[BEGIN EXCERPTED RECORDS]
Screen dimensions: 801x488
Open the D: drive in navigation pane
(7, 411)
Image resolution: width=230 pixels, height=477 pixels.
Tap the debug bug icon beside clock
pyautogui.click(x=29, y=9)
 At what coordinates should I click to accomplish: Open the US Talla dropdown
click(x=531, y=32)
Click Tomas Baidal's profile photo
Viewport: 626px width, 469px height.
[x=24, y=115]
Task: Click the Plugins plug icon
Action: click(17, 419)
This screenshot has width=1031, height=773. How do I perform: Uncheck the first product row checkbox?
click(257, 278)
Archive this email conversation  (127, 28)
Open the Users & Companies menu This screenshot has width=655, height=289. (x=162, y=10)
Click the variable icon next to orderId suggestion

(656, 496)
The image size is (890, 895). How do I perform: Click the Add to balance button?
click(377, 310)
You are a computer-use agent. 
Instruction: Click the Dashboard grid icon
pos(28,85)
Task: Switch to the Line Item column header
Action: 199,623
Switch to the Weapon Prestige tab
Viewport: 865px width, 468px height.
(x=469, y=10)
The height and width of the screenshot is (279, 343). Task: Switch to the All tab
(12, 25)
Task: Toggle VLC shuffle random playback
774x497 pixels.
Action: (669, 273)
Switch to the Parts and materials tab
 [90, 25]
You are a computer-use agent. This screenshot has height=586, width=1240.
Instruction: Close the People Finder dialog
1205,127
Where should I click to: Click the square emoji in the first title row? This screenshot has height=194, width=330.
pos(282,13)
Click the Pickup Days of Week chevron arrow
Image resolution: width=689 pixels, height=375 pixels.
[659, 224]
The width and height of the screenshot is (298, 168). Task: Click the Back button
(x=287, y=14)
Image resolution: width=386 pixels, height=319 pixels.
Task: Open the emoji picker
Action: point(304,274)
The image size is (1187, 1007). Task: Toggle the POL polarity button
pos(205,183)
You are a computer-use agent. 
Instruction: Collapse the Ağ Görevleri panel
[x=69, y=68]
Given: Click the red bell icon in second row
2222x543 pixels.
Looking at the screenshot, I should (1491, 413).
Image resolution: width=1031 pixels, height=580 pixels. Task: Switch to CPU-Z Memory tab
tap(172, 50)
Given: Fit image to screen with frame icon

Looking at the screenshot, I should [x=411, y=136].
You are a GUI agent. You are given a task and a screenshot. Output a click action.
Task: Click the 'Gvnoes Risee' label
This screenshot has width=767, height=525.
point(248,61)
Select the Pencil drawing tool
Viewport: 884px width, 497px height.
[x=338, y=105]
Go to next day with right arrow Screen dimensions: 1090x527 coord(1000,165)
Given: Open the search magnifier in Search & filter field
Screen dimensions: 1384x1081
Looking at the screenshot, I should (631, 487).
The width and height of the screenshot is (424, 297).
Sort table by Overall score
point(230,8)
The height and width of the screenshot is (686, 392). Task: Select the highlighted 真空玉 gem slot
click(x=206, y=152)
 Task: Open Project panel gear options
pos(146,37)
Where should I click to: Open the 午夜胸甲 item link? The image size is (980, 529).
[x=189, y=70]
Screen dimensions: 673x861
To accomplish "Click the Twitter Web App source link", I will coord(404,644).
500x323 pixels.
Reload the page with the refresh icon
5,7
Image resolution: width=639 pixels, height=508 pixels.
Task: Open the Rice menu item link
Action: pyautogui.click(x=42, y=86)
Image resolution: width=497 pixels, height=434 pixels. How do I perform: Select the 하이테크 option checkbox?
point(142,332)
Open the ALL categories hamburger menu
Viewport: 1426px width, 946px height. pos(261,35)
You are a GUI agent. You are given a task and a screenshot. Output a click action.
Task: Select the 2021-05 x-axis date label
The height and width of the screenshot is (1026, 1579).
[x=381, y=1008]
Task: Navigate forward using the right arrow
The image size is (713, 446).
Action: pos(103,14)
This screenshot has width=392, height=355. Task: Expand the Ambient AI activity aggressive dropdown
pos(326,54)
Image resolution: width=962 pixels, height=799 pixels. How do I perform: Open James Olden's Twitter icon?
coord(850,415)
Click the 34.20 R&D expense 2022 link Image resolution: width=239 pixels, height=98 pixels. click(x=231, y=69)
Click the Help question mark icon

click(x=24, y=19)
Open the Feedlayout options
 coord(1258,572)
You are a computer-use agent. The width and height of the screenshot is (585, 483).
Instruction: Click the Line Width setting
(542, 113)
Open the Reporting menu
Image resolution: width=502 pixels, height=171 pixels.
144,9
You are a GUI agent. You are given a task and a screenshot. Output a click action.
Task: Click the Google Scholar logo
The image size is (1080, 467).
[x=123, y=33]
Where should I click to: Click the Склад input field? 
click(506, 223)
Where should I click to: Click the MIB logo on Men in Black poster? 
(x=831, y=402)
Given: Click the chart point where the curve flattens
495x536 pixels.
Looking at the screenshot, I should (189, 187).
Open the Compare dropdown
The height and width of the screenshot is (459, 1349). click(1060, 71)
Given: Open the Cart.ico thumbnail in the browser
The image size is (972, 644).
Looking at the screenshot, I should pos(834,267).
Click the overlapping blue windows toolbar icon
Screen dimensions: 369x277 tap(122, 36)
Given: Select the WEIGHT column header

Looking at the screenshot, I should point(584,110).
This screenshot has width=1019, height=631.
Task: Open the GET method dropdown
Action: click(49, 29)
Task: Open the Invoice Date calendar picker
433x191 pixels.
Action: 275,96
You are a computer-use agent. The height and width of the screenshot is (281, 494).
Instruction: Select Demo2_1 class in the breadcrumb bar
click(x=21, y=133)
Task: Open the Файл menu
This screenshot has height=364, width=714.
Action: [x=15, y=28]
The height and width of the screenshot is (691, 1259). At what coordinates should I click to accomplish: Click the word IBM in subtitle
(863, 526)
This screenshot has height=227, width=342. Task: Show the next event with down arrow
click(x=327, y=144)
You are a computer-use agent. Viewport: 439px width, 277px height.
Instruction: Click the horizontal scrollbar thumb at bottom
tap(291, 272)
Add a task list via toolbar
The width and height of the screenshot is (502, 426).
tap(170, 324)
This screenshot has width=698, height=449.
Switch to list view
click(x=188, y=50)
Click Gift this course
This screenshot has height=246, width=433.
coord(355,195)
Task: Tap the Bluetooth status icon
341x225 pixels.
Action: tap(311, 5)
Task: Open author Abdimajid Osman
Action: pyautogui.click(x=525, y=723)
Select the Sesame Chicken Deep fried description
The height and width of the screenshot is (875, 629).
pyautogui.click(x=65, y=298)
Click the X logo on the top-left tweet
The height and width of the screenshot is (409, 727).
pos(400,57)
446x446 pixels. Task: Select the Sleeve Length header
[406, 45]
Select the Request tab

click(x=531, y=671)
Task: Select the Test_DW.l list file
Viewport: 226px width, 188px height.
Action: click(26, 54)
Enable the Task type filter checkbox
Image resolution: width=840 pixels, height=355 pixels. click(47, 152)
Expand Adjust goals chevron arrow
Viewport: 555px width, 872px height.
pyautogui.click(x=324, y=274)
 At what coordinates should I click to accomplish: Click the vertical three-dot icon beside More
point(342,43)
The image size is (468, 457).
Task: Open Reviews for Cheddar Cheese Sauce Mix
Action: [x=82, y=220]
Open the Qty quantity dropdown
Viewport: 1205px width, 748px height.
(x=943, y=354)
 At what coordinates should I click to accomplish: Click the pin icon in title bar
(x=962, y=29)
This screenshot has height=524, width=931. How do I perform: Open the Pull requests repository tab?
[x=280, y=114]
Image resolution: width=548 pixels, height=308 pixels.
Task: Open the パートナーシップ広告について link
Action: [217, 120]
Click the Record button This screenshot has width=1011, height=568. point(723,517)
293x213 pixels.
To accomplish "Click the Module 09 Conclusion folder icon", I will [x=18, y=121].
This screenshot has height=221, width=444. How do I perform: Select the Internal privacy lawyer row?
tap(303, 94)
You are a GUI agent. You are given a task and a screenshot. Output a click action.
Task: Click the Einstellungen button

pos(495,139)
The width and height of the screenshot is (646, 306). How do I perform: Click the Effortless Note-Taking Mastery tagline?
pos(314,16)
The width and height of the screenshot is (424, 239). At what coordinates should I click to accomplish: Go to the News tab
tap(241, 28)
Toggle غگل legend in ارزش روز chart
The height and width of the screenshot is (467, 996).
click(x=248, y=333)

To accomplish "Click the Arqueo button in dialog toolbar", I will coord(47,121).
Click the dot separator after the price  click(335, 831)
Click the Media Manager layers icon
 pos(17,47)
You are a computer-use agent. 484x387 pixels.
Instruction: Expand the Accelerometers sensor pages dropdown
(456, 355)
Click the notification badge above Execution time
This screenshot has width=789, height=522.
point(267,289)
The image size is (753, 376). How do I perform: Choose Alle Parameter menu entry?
[END EXCERPTED RECORDS]
■ WHAT YOU ARE ASKED TO DO: Recast everything from the row that contains "I will coord(47,121)." down to the final row above, both included, as a numbered list, leaving out any blank lines.

■ COMPLETE RESPONSE:
1. To accomplish "Click the Arqueo button in dialog toolbar", I will coord(47,121).
2. Click the dot separator after the price  click(335, 831)
3. Click the Media Manager layers icon
4.  pos(17,47)
5. You are a computer-use agent. 484x387 pixels.
6. Instruction: Expand the Accelerometers sensor pages dropdown
7. (456, 355)
8. Click the notification badge above Execution time
9. This screenshot has width=789, height=522.
10. point(267,289)
11. The image size is (753, 376). How do I perform: Choose Alle Parameter menu entry?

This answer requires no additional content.